ASSIGNMENT » Every picture is to be removed, and all the data is to be copied exactly.

RECORDS SHOWN »
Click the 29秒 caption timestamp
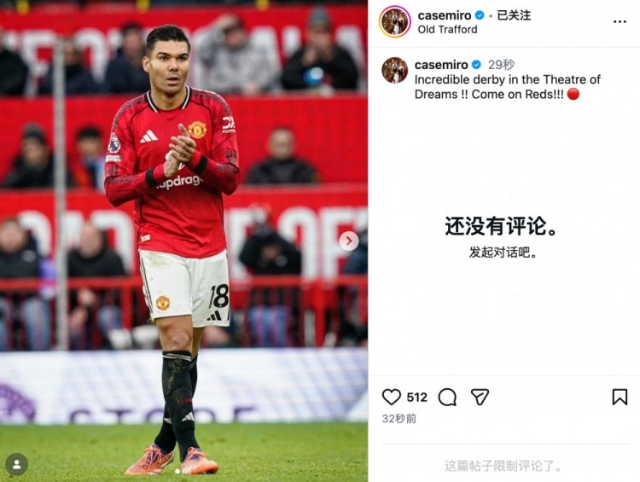Image resolution: width=640 pixels, height=482 pixels. pyautogui.click(x=501, y=65)
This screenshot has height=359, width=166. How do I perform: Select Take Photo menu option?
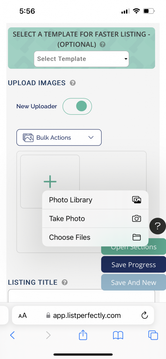pos(95,218)
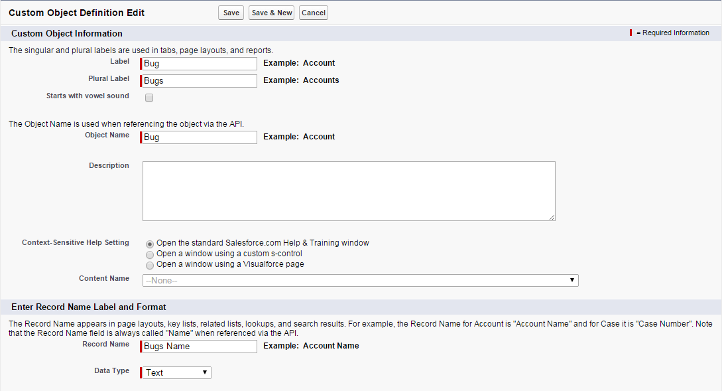Viewport: 722px width, 391px height.
Task: Click the Data Type dropdown arrow
Action: click(204, 372)
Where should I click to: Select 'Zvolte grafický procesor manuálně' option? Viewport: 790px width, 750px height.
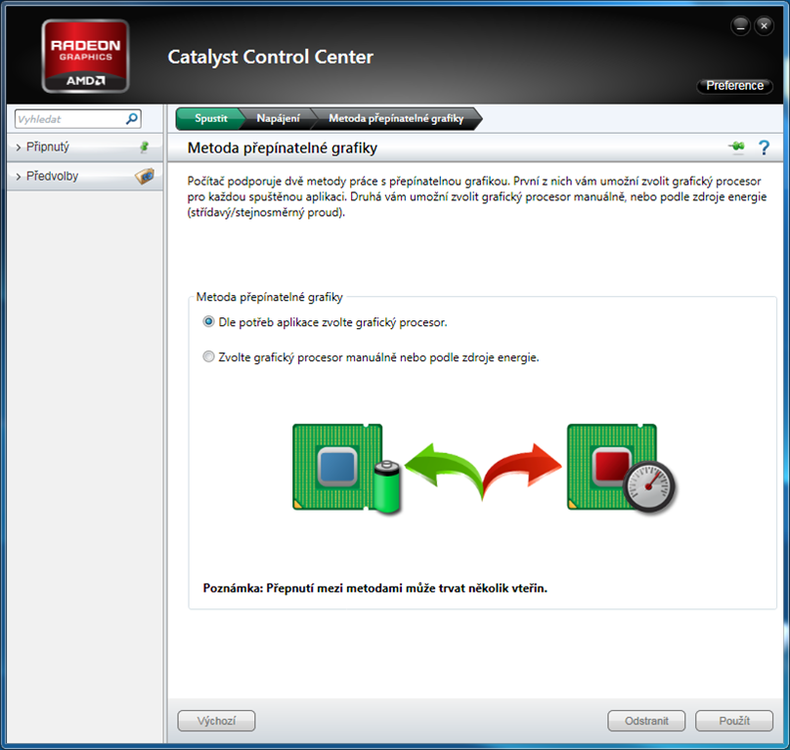208,357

EXERCISE OUTPUT »
Click the 29秒 caption timestamp
Image resolution: width=640 pixels, height=482 pixels. pyautogui.click(x=501, y=65)
This screenshot has height=359, width=166. How do I perform: Select Take Photo menu option?
pos(95,218)
Viewport: 722px width, 391px height.
Task: Click the Data Type dropdown arrow
Action: click(204, 372)
Where should I click to: Select 'Zvolte grafický procesor manuálně' option? Viewport: 790px width, 750px height.
208,357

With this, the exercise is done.